I’m steeling myself for a stint on a committee that’s bound and determined to tackle all sorts of important stuff. The docket is fizzy with pertinent issues like stem cell research, suicide, intelligent design, poverty relief, and the environment.
Just guessing, but the majority will say aye for some practical use of fetal stuff: can’t let it go to waste, what with the possibility of medical breakthroughs around every corner, like the revivalist optimism during those halcyon days in the South Korean labs. We will come out being against suicide in general, although our sensitive report will strongly recommend (as all recommendations are customarily made) that we should adopt a “pastoral” stance in bad situations like this. Poverty will be opposed, as it is important to hold regular votes against it. Hands will be rung, officiously, about the environment. I’m sure we’ll get around to saying something warm and fuzzy about the ordination of women, and how we should be nice to the homosexuals.
I expect these things, having served on consternation committees before. Everyone has their pedigrees plastered on the role call, and each represents her/his various professional and academic strata. We all have our friends and counterparts in the NCC, and simply must show the snuffness that we’re up to. After all, it’s the über-sophisticated Episcopalians who occupy the ecclesiological GQ-spot to which we immigrants aspire. They have position statements: shouldn’t we?
But there is one surprise on the agenda: intelligent design. I’m a tad mystified as to it’s cropping up as an ethical and social issue. One could say that it is a philosophical issue, or even – in the Western sloppy sense of the word – a “theological” issue. But “ethical,” or “social”?
I keep forgetting, in my passive-aggressive way, that I have the good luck to sit on a “progressive” committee, and groups of this sort never let a silly thing like a mandate put a damper on the expansion of self-definition, the evolution of self-awareness and the ever-increasing need for the increase of next year’s operating budget.
So we will argue about Intelligent Design: some of the lines have been drawn, already. I don’t relish the fight, because it is hard to screw up the motivation for something as milk-toasty and Deistic as ID. That is precisely my opening question to the Anti-ID folk: the theory is hardly anything new, and it hardly constitutes anything remotely religious, let alone Christian.
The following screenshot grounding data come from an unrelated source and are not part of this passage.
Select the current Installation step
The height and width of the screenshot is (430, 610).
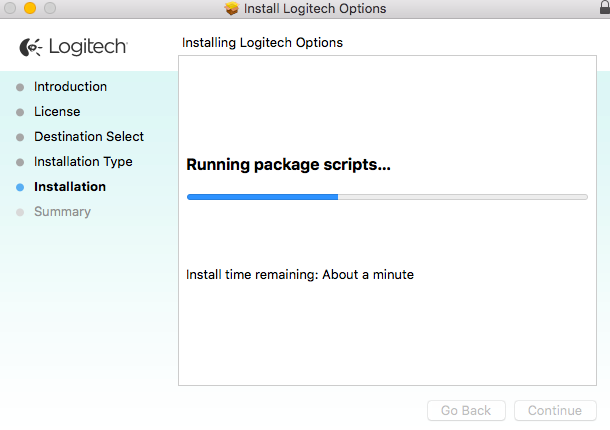click(x=70, y=187)
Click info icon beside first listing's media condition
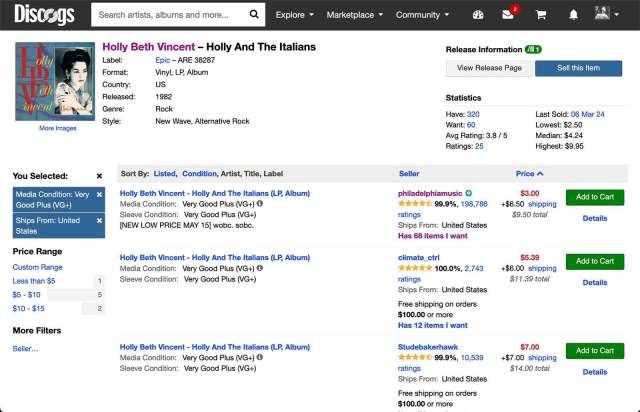Screen dimensions: 640x412 [260, 203]
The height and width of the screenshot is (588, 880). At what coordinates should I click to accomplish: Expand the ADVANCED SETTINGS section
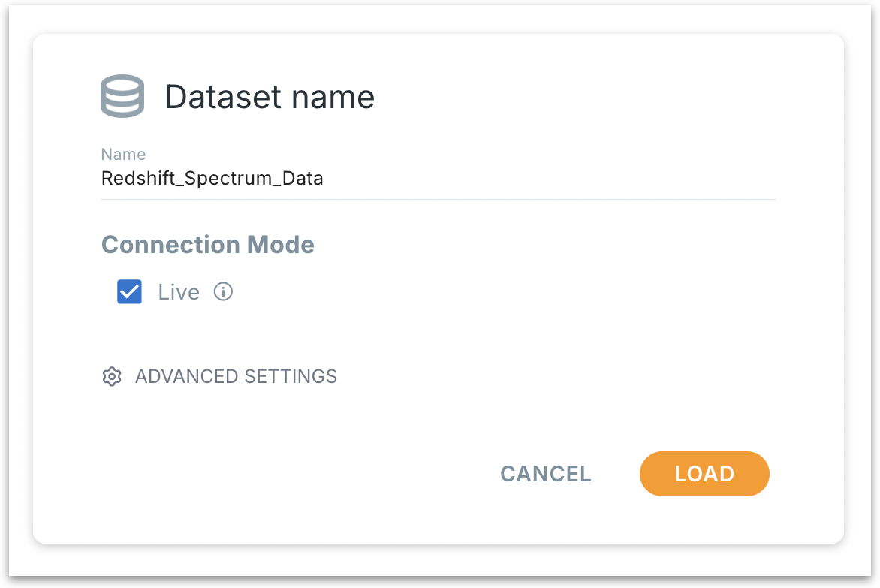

But the preliminary remarks reveal a certainty that Intelligent Design presents an assault on evolution. And that is certainly a horrible awful thing. Evolution must be protected at all costs if it is going to survive. As a concept, it may not be the fittest.
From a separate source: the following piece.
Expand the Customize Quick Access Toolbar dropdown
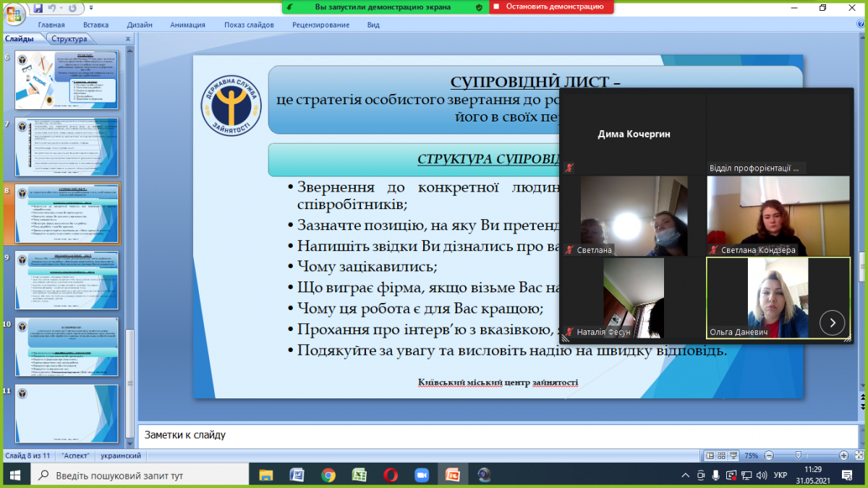 click(91, 8)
Take a step back and look at the view. An ecclesial group, with a hierarchical mandate, is going to seriously consider an official censure of, or at least the waggling of the schoolmarm’s finger at, Intelligent Design and all its proponents, for the strange purpose of defending evolutionary theory.
I understand the frightful urgency of evolutionary defense in places that do not like the Church or religion or anything that smacks of conservatism. Evolution is an important dogma in the intellectual industry of de-deification. Modern and post-modern myths must be smithed, and the forge is Darwin’s fantastic system. If you want to turn down that annoying godspeak knob, one must construct a self-starting, self-developing cosmogony without any frisson of logos or telos.
That makes sense, though it gripes me that no one has yet noticed that science is simply one form of alchemy that seems, for now, like it works … or that evolution is philosophically indistinguishable from those jolly old notions about spontaneous generation (you know, like rats somehow showing up from the coalescing of garbage).
Here are my questions, then, about the defense of evolution:
1. Even if a scientist believes the most offensive, fundamentalistic view of the Creation account in Genesis, is it possible for him to practice science? to be scientific?
2. Why is it important for humans to believe that they developed from the other life forms? Is it possible for man to care for his environment without believing that he was produced by it?
3. Is it possible for a Christian to believe in Creation as opposed to evolution, and still get a job in academia? Is it possible for him to keep his friends, and disagree with Darwin? Is it possible that evolution is this age’s Arianism, or Gnosticism?
4. Could it be that the only valid ethical issue, here, is whether it is possible at all for a Christian to adopt an evolutionary position and remain, intellectually, within the Orthodox mind of the Church? Is it possible that we have not reflected enough on the full implications of evolutionary dogma? Could it be that any element of trans-species evolution militates against the Gospel?
That the Gospel is the sole radical, and that Darwin and friends comprise, simply, a reactionary bourgeois movement that seeks to suppress the revolution of Christ?